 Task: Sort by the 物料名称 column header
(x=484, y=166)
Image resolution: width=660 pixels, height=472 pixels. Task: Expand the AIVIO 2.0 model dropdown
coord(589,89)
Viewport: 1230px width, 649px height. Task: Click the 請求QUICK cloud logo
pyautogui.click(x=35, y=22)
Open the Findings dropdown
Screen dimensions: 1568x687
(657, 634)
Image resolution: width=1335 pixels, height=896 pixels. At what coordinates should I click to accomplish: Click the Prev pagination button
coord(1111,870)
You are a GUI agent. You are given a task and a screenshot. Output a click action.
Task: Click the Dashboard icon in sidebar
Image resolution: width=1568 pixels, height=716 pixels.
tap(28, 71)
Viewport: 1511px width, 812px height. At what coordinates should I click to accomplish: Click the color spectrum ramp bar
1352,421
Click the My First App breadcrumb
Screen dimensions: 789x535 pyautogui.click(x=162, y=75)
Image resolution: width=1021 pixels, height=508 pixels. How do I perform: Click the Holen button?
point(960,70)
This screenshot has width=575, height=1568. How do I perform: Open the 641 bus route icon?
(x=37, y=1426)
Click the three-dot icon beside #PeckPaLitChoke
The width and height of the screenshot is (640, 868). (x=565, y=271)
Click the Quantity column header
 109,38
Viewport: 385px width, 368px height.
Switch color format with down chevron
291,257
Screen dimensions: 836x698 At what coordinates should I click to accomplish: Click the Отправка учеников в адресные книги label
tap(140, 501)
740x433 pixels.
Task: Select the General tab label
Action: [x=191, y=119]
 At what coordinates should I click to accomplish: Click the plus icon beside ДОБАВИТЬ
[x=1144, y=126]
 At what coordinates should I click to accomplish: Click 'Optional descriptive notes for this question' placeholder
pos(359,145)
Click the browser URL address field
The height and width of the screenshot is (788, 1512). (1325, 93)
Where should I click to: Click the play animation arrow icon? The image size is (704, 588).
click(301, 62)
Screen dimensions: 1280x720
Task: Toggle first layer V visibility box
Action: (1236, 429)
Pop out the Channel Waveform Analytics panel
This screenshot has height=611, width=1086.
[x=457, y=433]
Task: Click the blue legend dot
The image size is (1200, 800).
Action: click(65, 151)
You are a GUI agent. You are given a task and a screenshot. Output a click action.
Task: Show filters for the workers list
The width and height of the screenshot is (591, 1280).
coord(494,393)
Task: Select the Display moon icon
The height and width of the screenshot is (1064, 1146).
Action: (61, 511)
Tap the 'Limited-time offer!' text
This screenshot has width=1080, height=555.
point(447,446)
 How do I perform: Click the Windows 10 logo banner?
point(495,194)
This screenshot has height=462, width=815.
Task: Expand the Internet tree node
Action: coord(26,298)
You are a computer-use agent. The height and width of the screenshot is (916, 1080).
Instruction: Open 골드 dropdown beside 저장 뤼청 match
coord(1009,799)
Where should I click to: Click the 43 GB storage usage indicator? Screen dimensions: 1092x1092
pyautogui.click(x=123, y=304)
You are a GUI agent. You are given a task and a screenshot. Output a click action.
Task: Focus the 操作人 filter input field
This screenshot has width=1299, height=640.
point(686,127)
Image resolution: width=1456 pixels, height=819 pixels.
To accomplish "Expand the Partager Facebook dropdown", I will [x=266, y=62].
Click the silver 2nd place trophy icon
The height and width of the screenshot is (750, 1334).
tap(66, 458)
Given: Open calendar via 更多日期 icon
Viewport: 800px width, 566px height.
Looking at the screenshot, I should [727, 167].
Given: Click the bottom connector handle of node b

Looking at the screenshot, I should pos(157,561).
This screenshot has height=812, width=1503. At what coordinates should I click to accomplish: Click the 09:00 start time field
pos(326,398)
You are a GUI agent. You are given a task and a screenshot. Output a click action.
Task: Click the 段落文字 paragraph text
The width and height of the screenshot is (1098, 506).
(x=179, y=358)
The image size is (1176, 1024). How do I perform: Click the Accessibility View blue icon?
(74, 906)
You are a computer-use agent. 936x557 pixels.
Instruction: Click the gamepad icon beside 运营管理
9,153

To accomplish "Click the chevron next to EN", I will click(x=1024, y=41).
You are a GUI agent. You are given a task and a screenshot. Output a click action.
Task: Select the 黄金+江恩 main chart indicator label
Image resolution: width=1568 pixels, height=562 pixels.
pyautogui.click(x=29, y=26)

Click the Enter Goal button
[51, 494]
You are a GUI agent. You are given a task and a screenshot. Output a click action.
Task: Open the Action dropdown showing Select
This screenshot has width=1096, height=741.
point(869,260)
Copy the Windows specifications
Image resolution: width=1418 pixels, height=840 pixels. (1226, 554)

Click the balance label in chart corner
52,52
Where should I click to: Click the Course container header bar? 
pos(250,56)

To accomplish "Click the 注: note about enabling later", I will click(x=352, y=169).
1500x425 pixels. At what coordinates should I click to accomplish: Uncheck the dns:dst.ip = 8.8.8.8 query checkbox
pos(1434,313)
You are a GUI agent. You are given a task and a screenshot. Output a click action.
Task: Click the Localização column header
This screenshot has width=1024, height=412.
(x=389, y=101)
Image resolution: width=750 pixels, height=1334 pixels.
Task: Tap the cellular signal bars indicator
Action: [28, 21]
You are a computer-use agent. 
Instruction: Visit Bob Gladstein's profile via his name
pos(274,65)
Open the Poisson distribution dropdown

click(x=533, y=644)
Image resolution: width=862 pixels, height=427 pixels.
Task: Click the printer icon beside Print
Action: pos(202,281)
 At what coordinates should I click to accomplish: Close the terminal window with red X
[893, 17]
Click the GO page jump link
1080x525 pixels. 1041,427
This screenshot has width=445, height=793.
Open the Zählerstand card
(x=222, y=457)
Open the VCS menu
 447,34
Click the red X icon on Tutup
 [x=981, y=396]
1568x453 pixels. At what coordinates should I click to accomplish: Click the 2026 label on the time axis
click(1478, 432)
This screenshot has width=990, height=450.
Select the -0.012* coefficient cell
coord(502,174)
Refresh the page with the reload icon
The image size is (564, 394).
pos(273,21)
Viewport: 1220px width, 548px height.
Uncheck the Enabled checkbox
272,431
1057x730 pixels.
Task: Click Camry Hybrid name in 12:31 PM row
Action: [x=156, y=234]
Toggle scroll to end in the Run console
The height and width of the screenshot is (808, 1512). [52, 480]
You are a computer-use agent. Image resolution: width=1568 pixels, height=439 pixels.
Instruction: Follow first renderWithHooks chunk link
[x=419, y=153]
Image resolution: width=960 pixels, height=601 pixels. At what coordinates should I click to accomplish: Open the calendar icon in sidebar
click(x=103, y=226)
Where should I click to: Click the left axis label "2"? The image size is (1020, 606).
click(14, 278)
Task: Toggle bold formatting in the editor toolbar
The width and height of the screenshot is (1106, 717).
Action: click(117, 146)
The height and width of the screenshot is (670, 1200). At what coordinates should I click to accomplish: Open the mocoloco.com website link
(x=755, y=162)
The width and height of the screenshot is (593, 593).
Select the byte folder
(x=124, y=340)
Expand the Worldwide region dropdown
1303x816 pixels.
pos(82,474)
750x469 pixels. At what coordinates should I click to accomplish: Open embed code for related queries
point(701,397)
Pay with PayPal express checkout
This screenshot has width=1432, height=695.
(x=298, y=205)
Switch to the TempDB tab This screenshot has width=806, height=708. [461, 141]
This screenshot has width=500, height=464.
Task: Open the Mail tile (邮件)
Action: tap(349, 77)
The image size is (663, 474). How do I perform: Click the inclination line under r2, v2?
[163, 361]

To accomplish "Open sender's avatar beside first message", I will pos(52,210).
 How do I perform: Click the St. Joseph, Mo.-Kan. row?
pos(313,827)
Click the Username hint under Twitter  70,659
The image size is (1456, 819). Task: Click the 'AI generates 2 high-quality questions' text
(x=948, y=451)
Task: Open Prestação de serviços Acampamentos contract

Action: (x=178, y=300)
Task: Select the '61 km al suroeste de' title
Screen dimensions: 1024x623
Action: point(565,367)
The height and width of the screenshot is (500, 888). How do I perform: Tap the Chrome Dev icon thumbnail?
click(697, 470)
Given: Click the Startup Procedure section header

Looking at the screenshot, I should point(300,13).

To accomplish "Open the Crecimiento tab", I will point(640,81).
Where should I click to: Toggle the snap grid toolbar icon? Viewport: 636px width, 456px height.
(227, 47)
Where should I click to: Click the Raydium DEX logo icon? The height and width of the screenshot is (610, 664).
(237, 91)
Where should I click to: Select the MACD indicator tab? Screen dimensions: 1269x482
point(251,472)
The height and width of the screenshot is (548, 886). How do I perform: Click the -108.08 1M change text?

—————

▸ EXERCISE REQUIREMENTS: Scan the records above for lines with the word "computer". Then report how many there are, as a bare number.

▸ TASK OUTPUT: 4